The Regional Food Bank of Oklahoma turned volunteer appreciation into an operating strategy this spring, staging a weeklong event from April 21 to 25 that mixed themed shifts, games and thank-you gifts with a very practical goal: keep volunteers coming back. The organization said the program was built around western day, food day and a sports-dedicated shift, a format meant to make recurring work feel fresh while recognizing the people who keep food moving across central and western Oklahoma.
The timing mattered. Set during National Volunteer Month, the event gave the food bank a public-facing moment to recruit, thank and retain helpers at once. OU Health served as presenting sponsor, and Alliance Steel Building Systems, Tinker Federal Credit Union and Lopez-Dorada backed the effort with donations. For a network like A Simple Gesture, where route coverage and pickup reliability depend on volunteers showing up week after week, that kind of cadence offers a clear lesson: appreciation works best when it is built into the calendar, not left to a year-end thank-you.

The scale of the volunteer force makes the case even stronger. In the food bank’s last fiscal year, more than 47,000 individuals volunteered 117,143 hours, saving the organization more than $3.59 million in labor costs. Its 2024 impact reporting put volunteer hours at nearly 130,000 and labor savings at more than $3.795 million. The year before that, volunteers logged 45,701 hours and saved more than $2.52 million, while fiscal year 2022 brought nearly 28,000 volunteers, 71,565 hours and more than $1.7 million in labor savings. Those numbers show that volunteer appreciation is not a soft perk. It is a labor-management tool tied directly to staffing capacity.

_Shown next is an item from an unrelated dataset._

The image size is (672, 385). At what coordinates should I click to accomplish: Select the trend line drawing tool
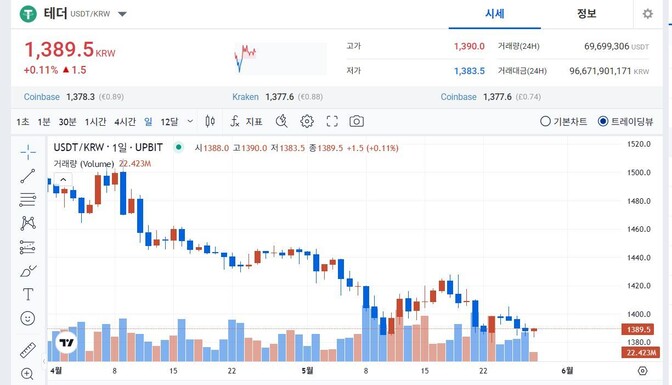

Stacy Dykstra, who has led the Regional Food Bank since October 2020 after previously heading Smart Start Central Oklahoma, has overseen a system that serves 53 counties in central and western Oklahoma and works through more than 1,300 partner agencies and schools. Volunteers sort and pack food, assemble Food for Kids meals and snacks, package Senior Servings meals, support mobile food distributions, stock shelves and help guests at the Food & Resource Center. With volunteer sites at 3355 South Purdue in Oklahoma City and 2635 N. Shields Blvd. in Moore, the food bank’s model shows how a little structure around recognition can protect a much larger operation.